There will be no change of process in Asia as a result of Nixel’s departure, including in respect of how the portfolios are run, a company spokeswoman told AsianInvestor. The regional multi-asset team was eight-strong at one point in 2017, but the firm declined to comment on its current size.

A London-based spokesman for AllianzGI said: "[The changes are] about evolving our investment proposition to ensure it continues to best meet the needs of our clients." They are not related to the coronavirus pandemic, he added. 


Nixel had joined the firm as Frankfurt-based senior portfolio manager for multi-asset in 2005 and relocated to Hong Kong to take up the CIO role five years ago. He had also worked for the firm in Tokyo and Shanghai, according his LinkedIn profile. Nixel could not be reached for comment.

The multi-asset team in Asia Pacific now reports directly to New York-based Thomas Zimmerer, global head of multi-asset investments, the spokeswoman said.

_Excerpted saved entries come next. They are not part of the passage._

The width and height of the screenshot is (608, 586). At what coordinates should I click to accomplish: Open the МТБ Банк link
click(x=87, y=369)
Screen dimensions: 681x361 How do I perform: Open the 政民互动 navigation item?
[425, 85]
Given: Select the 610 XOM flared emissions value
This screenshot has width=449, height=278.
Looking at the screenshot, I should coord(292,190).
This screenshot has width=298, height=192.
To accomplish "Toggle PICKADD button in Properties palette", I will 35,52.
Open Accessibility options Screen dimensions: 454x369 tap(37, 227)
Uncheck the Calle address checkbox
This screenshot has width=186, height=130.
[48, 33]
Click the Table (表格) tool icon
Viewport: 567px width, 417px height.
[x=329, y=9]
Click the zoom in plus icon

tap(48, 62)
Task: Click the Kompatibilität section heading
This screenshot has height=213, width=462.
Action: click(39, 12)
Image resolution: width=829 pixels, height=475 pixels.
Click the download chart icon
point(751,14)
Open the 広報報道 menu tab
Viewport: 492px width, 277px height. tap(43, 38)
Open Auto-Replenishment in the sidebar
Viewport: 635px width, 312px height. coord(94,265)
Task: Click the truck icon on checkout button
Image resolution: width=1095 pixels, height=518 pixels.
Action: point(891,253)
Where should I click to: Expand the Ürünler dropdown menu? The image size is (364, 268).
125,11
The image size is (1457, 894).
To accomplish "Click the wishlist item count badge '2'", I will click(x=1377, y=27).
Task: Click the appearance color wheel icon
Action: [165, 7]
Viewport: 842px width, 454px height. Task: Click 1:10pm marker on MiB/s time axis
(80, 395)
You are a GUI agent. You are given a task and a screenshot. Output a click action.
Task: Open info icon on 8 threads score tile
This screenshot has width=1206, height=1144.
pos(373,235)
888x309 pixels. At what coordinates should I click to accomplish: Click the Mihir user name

Zimmerer took up his current role in January, having previously served as global co-head of multi-asset alongside Carlino since January 2019, until the latter’s departure this year. The Europe CIO for multi-asset, Ingo Meinert, remains in place.

Thomas Zimmerer

Having worked at AllianzGI since 2001, Carlino had headed the US multi-asset team and lead-managed the the firm's global allocation fund since early 2015, said a note by research house Morningstar. Portfolio manager Heather Bergman took on the strategy when he left, the note added.

With Carlino's departure, AllianzGI "simplified the multi-asset leadership set-up" by moving away from the co-head structure, the London-based spokesman said.

When contacted by AsianInvestor, Carlino said he had parted with AllianzGI on good terms and was now considering a couple of work opportunities.

AllianzGI was among the many fund houses that rushed to build out multi-asset teams in Asia during 2016 and 2017. As of March 2019 it had €141 billion ($150.5 billion) in such strategies, 26% of its global AUM at that time, but declined to say how much of that was in Asia.


However, many fund managers have been struggling to perform this year, “hence pressure is mounting”, a Singapore-based recruiter told AsianInvestor.

"It’s too early to say what other houses will do with their multi-asset teams," he said. "Most are aware that re-hiring these folks has not been easy and getting rid of them now may come back to bite them when they need to rehire.”

After all, there remains demand for such strategies in the region: in December, Chinese insurer CPIC chose five managers for its first dedicated global multi-asset mandate. 

Stil, it may be that the weaker, less profitable performers are forced into cuts in the multi-asset space – as in other investment segments – given the bleak economic outlook. That would continue a trend from the past year or so amid a tough environment, particularly for active fund managers.

Aberdeen Standard Investments (ASI) saw its head of Hong Kong and Asia-Pacific head of real estate leave in April and December, respectively. Hong Kong-based David Lam and Singapore-based Kang Puay-Ju, who was also global head of the real estate multi-manager team, had their duties absorbed internally.

Other firms to have pared headcounts in Asia in recent months include Barings, BlackRock and Value Partners. Moreover, the trend of consolidating for cost-efficiency and scale has continued with the merger of US rivals Franklin Templeton and Legg Mason.